指 針
ブライトリング・クロノグラフの、著名な「B」の文字をかたどったセンター・クロノグラフ秒針のような指針の製造には、細心の配慮と、数多くの工程が必要です。許容誤差はゼロに近く、取扱いにも最大の注意を必要とします。今日、ブライトリングの自社基準に準拠して指針を製作し、仕上げることのできるメーカーは本当に数が少ないのです。この細部へのこだわりは、ブライトリングのすべてのタイムピース、クロノグラフで用いられている指針に、例外なく適用されています。

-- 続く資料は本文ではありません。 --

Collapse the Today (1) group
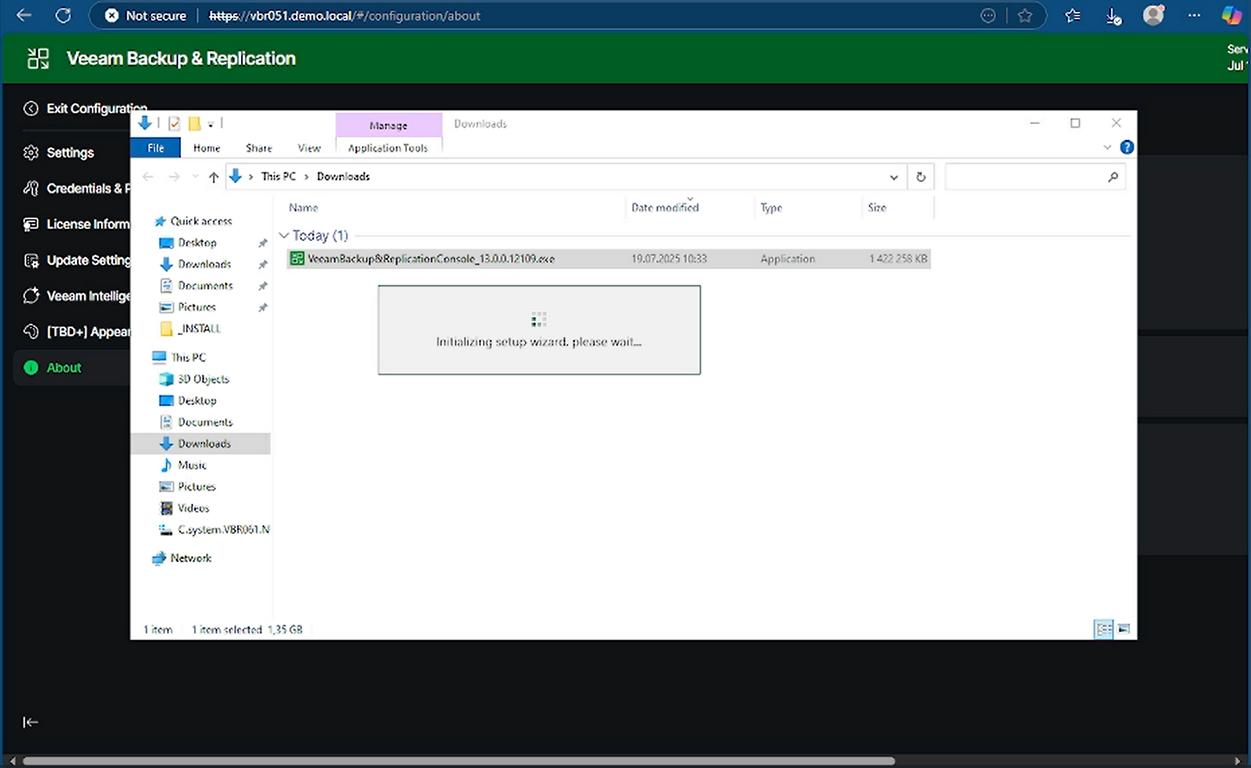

指針は、数回の工程を経て、帯状の真鍮素材から切り出されます。「B」の文字部分のみに3種類の工程が必要です。チューブ状の部分は、±2ミクロンの公差でドリル加工されます。これは髪の毛の太さの1/30に過ぎません。
次いでダイヤモンド研磨が行なわれます。軸(真)が通るチューブ状の部分は、別途に長さ3メートルの真鍮棒材からCNCマシンによって切り出されます。直径0.5ミリのチューブ状の部分は、中心にドリル加工で直径0.25ミリの孔を開けた後、細心の検査が行なわれます。その後、専用のポンス台を用いて手作業でチューブ状の部分を指針本体に圧入しますが、熟練と精度が欠かせません。強度を確認するため、クロノグラフ秒針がリセット時に耐えられる回転トルクを測定します。最大負荷は0.3Ncm(ニュートンセンチメートル)です。
次いで指針を電気メッキしますが、これにも、数回の工程(洗浄、脱脂、前ロジウム・メッキ、ロジウム・メッキまたは金メッキ)が必要です。各工程毎に洗浄が行なわれることはもちろんです。夜光材の塗布が行なわれ、最後に綿密な目視検査が行なわれて完成します。